**YOUR GOAL**
Retype the following items line for line, with no changes at all.

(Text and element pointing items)
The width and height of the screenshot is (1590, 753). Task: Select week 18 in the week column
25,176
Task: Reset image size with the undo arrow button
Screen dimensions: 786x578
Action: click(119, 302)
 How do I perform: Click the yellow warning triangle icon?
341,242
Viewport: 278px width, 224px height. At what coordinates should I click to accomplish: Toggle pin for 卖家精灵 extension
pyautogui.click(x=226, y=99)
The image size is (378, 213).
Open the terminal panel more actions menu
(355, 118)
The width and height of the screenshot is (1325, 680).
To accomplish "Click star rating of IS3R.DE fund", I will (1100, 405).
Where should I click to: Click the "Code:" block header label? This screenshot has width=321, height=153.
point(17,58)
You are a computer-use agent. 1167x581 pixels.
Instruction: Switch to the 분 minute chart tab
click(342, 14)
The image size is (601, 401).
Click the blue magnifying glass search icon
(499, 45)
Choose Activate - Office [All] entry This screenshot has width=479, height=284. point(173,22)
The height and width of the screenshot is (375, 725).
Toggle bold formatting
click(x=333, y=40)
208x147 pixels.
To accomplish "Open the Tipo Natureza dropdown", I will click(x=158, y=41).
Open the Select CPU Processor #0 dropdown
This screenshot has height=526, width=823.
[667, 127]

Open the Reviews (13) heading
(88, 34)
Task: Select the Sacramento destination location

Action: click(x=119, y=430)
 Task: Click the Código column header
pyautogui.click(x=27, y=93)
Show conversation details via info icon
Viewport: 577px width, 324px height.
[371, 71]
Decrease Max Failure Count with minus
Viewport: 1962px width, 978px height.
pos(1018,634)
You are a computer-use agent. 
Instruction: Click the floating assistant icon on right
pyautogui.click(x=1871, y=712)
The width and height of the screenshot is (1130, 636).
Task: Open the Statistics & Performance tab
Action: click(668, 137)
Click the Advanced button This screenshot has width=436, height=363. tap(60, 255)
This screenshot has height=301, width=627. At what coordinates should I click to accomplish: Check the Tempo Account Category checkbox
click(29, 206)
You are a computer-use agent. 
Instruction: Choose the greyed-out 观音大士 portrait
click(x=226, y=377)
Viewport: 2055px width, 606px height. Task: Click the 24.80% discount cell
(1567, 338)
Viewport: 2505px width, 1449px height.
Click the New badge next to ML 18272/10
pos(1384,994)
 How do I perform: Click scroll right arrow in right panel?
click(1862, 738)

**EXERCISE SOLUTION**
The width and height of the screenshot is (1590, 753). Task: Select week 18 in the week column
25,176
Task: Reset image size with the undo arrow button
Screen dimensions: 786x578
Action: click(119, 302)
 How do I perform: Click the yellow warning triangle icon?
341,242
Viewport: 278px width, 224px height. At what coordinates should I click to accomplish: Toggle pin for 卖家精灵 extension
pyautogui.click(x=226, y=99)
The image size is (378, 213).
Open the terminal panel more actions menu
(355, 118)
The width and height of the screenshot is (1325, 680).
To accomplish "Click star rating of IS3R.DE fund", I will (1100, 405).
Where should I click to: Click the "Code:" block header label? This screenshot has width=321, height=153.
point(17,58)
You are a computer-use agent. 1167x581 pixels.
Instruction: Switch to the 분 minute chart tab
click(342, 14)
The image size is (601, 401).
Click the blue magnifying glass search icon
(499, 45)
Choose Activate - Office [All] entry This screenshot has width=479, height=284. point(173,22)
The height and width of the screenshot is (375, 725).
Toggle bold formatting
click(x=333, y=40)
208x147 pixels.
To accomplish "Open the Tipo Natureza dropdown", I will click(x=158, y=41).
Open the Select CPU Processor #0 dropdown
This screenshot has height=526, width=823.
[667, 127]

Open the Reviews (13) heading
(88, 34)
Task: Select the Sacramento destination location

Action: click(x=119, y=430)
 Task: Click the Código column header
pyautogui.click(x=27, y=93)
Show conversation details via info icon
Viewport: 577px width, 324px height.
[371, 71]
Decrease Max Failure Count with minus
Viewport: 1962px width, 978px height.
pos(1018,634)
You are a computer-use agent. 
Instruction: Click the floating assistant icon on right
pyautogui.click(x=1871, y=712)
The width and height of the screenshot is (1130, 636).
Task: Open the Statistics & Performance tab
Action: click(668, 137)
Click the Advanced button This screenshot has width=436, height=363. tap(60, 255)
This screenshot has height=301, width=627. At what coordinates should I click to accomplish: Check the Tempo Account Category checkbox
click(29, 206)
You are a computer-use agent. 
Instruction: Choose the greyed-out 观音大士 portrait
click(x=226, y=377)
Viewport: 2055px width, 606px height. Task: Click the 24.80% discount cell
(1567, 338)
Viewport: 2505px width, 1449px height.
Click the New badge next to ML 18272/10
pos(1384,994)
 How do I perform: Click scroll right arrow in right panel?
click(1862, 738)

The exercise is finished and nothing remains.